Importance of people development
Succession planning, although a major challenge in front of HR professionals is not a problem with an immediate fix. Unlike simply recruiting or training to meet skill demands—sets of activities that pose their challenges—succession planning requires careful attention and relationship building that identifies the right leadership potential. But finding the people with the right mix of hard and soft skills—those that make for an essential leadership definition for the 21st century—is often rare to find. It is to be built and honed.
This is a primary reason why with market uncertainty on skill relevancy changing rapidly, the future of HR is increasingly talent-centric when it comes to addressing their firms' leadership needs. For this HR professionals don’t only have to have the right technology in place to identify and build the right leaders but also genuinely invest in developing their high performers.

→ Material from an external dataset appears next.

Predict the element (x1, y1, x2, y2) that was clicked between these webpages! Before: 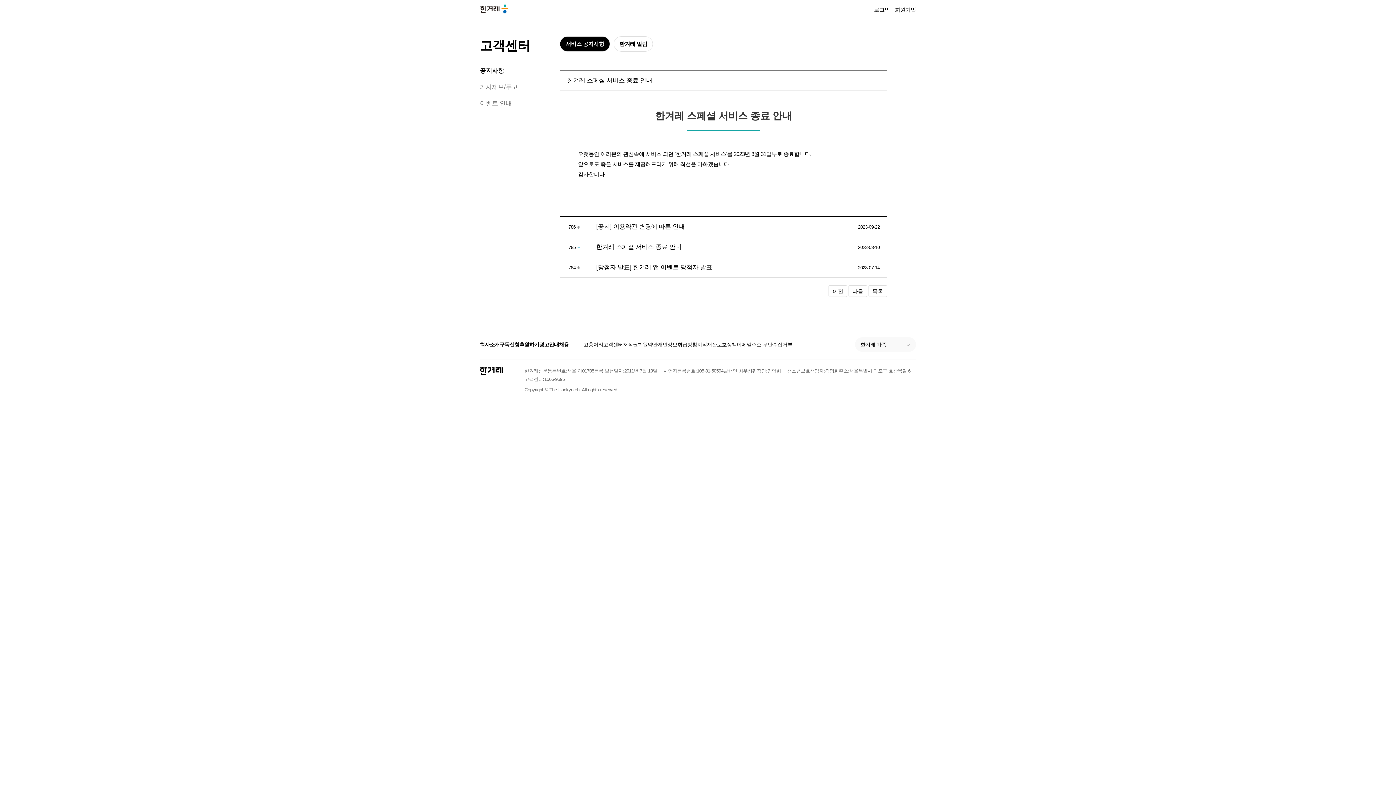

HR professionals will face a need to be strong advocates of people's development if they have to build the right succession planning that’s prepared to help firms weather an uncertain business ecosystem. They are required to build a strong, tech backed process of talent identification and make sure proper training, including coaching and mentoring, is provided to those talented people to boost their careers within the company. By providing their employees with the right development framework, HR professionals help build a good selection of potential successors for important leadership positions, while providing visible proof to employees of their career opportunities.
Agile succession processes and diversify the bench
Identification of the right talent remains a major challenge for HR professionals. This is partly down to two broad reasons. The first being an ineffective and narrow process of identifying future leaders. This stems from both organizational neglects to often having a biased or skewed approach to talent development. The second more relevant aspect is that it's difficult to accurately predict the kind of leadership roles that HR professionals have to prepare their employees for. Most HR leaders approach succession planning by managing a pipeline of successors who have the potential to fill a specific position or type of role. The Gartner report elucidates that almost two-thirds of HR leaders expect a significant portion of leadership roles to change within the next five years, and one-third of those leaders can’t predict how the roles will change. This makes it difficult to plan for the future.
To create flexibility for future leadership needs, it is important to create an agile and lean succession process that can better adapt to changing leadership skills and roles. In addition to this, HR professionals will have to employ both their intuition and technology in far greater means to predict how changes in the business ecosystem are impacting leadership structures. A good way of doing so, and introducing a much-needed diversity into the leadership bench of most organizations, is by mitigating selection bias across leadership pipelines and make succession planning tuned to business needs.
Wrapping up
If your business is planning to train internal talent to take over higher roles, then part of your succession management plan must include strategies to make this happen. Studies show that the majority of organizations are failing in this department as well. Although 89 percent of business executives agree that a top priority of theirs is to improve internal leadership and skills, by one account 56 percent of HR leaders say they aren’t doing enough to increase employee training opportunities.
To make succession planning more impactful in the coming years will be a major challenge for HR professionals in the coming years. One that is sure to shape the future direction of the function and its ability to galvanize both resources and attention to address the issue.